How to Install Apache Kafka on Ubuntu 22.04

Choose a different version or distribution

Introduction

Before we begin talking about how to install Apache Kafka on Ubuntu 22.04, let’s briefly understand – What is Apache Kafka?

Apache Kafka is a popular distributed streaming platform used for real-time data processing. It enables high-throughput, fault-tolerant, and scalable data streaming by providing a publish-subscribe model.

Kafka allows seamless integration of various systems and applications, making it ideal for use cases like data pipelines, event-driven architectures, and real-time analytics. With its reliable messaging system and efficient data handling, Apache Kafka has become a cornerstone in modern data processing and is widely adopted across industries.

In this tutorial, you will install Apache Kafka on Ubuntu 22.04. We will also address a few FAQs on how to install Apache Kafka on Ubuntu 22.04.

Advantages of Apache Kafka

Scalability: Apache Kafka can handle high-volume data streams, making it scalable and capable of accommodating growing data requirements.
Fault-tolerance: It ensures data durability by replicating data across multiple nodes, providing fault-tolerant data processing.
Real-time processing: Kafka enables real-time data streaming, allowing instant analysis and decision-making based on up-to-date information.
Seamless integration: It integrates smoothly with existing systems, applications, and frameworks, making it easy to incorporate into various data pipelines.
High throughput: Apache Kafka can handle thousands of messages per second, ensuring efficient data processing and minimizing processing delays.

Prerequisites to Install Apache Kafka on Ubuntu 22.04

An Ubuntu 22.04 server and a non-root user with sudo privileges
At least 4GB of RAM on the server, otherwise it leads to the Kafka service failing, with the Java virtual machine (JVM) showing an “Out Of Memory” exception during startup.
OpenJDK 17 is installed on the server. Since Kafka is written in Java it requires JVM.

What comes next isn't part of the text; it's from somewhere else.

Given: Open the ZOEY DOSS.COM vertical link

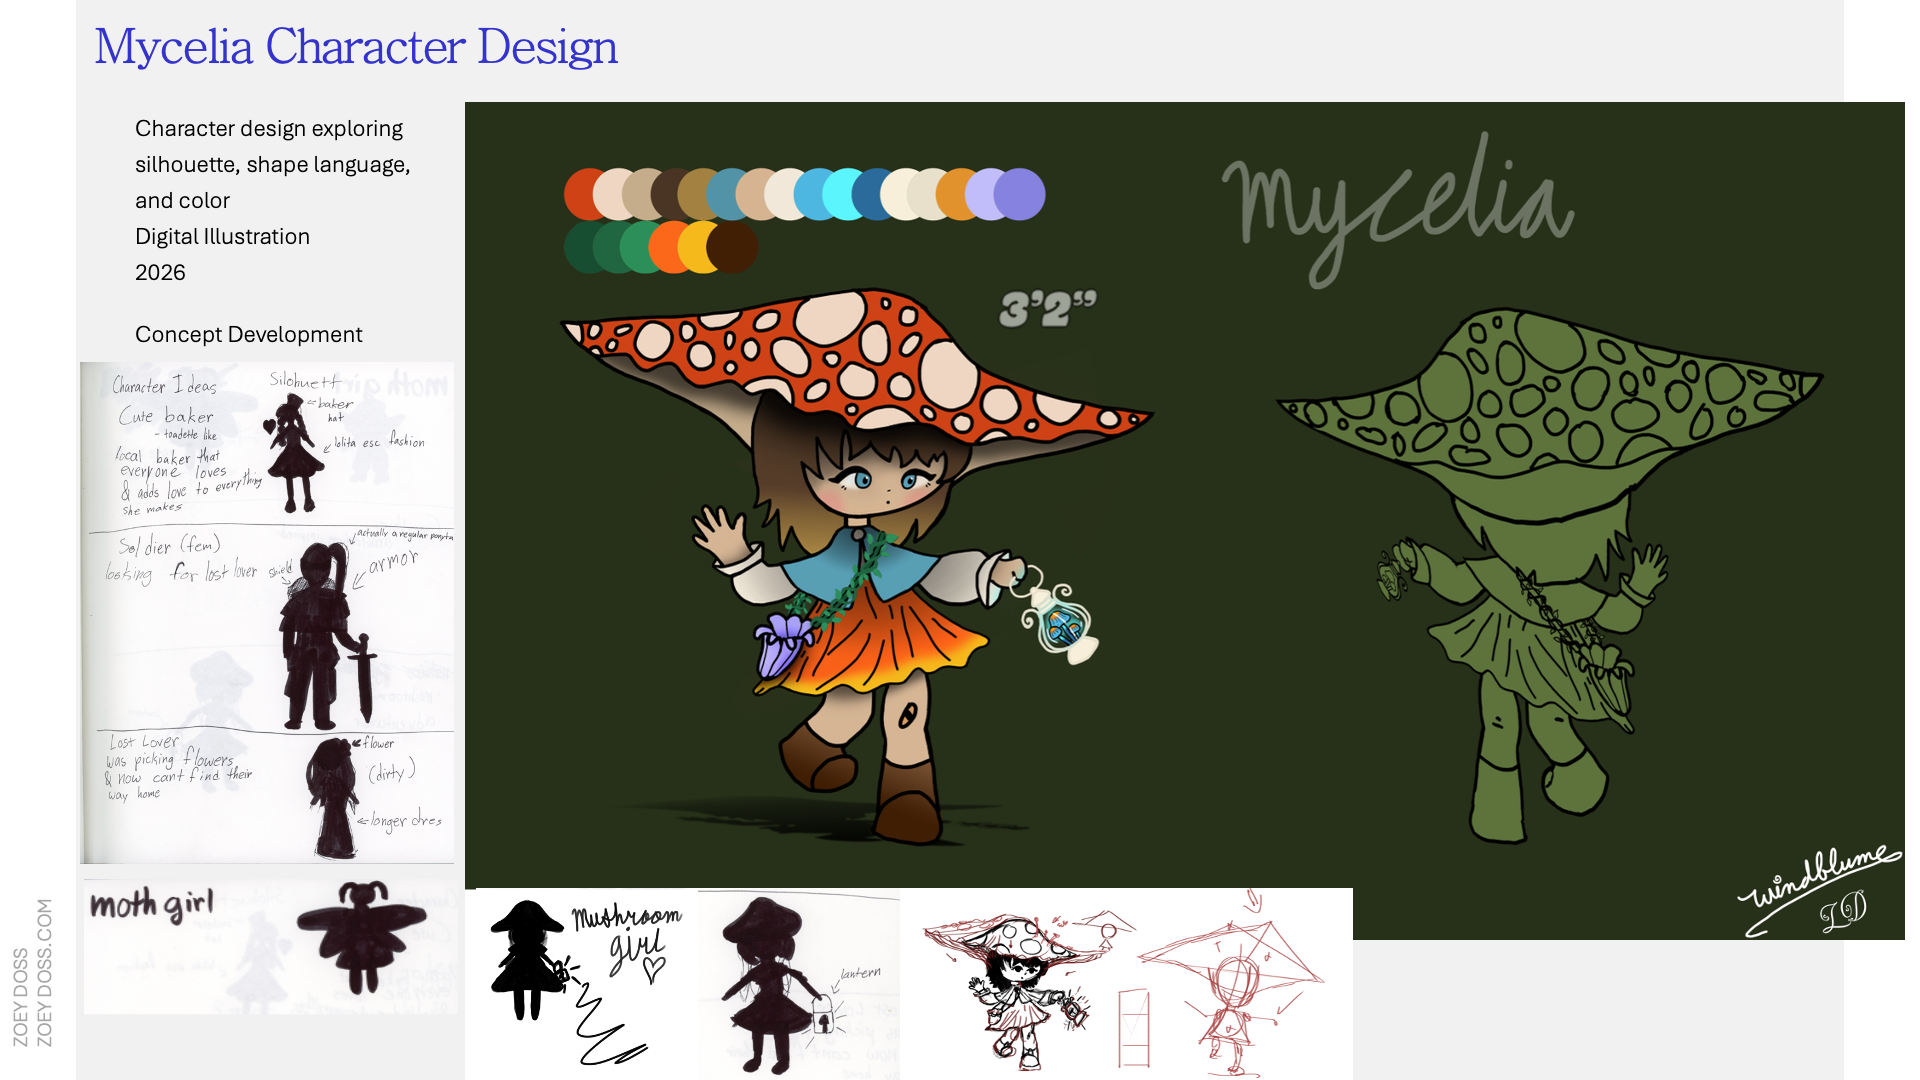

Step 1 – Create a user for Kafka

1) A dedicated user for Kafka is recommended since it can handle requests over a network. This can turn out to be extremely helpful in case the Kafka server is compromised. A dedicated Kafka user needs to be created in this step, but a different non-root user to perform other tasks on the server needs to be created once the Kafka setup is done.

With the help of the useradd command, create a user Kafka:

sudo useradd kafka -m -s /bin/bash

2) The -m flag will ensure that a home directory is created for the user. /home/kafka, the home directory, which will act as the workspace directory for executing commands.

3) Then, use the passwd command to set a password:

sudo passwd kafka

4) After that, add the Kafka user to the sudo group with the help of the adduser command. This is done so that it has privileges to install Kafka's dependencies.

sudo adduser kafka sudo

5) Next, log in with the help of su:

su -l kafka

Step 2 – Download and Extract Kafka Binaries

1) At first, create a directory in /home/kafka called Downloads to store the downloads.

mkdir ~/Downloads

2) With the help of curl command, download the Kafka binaries.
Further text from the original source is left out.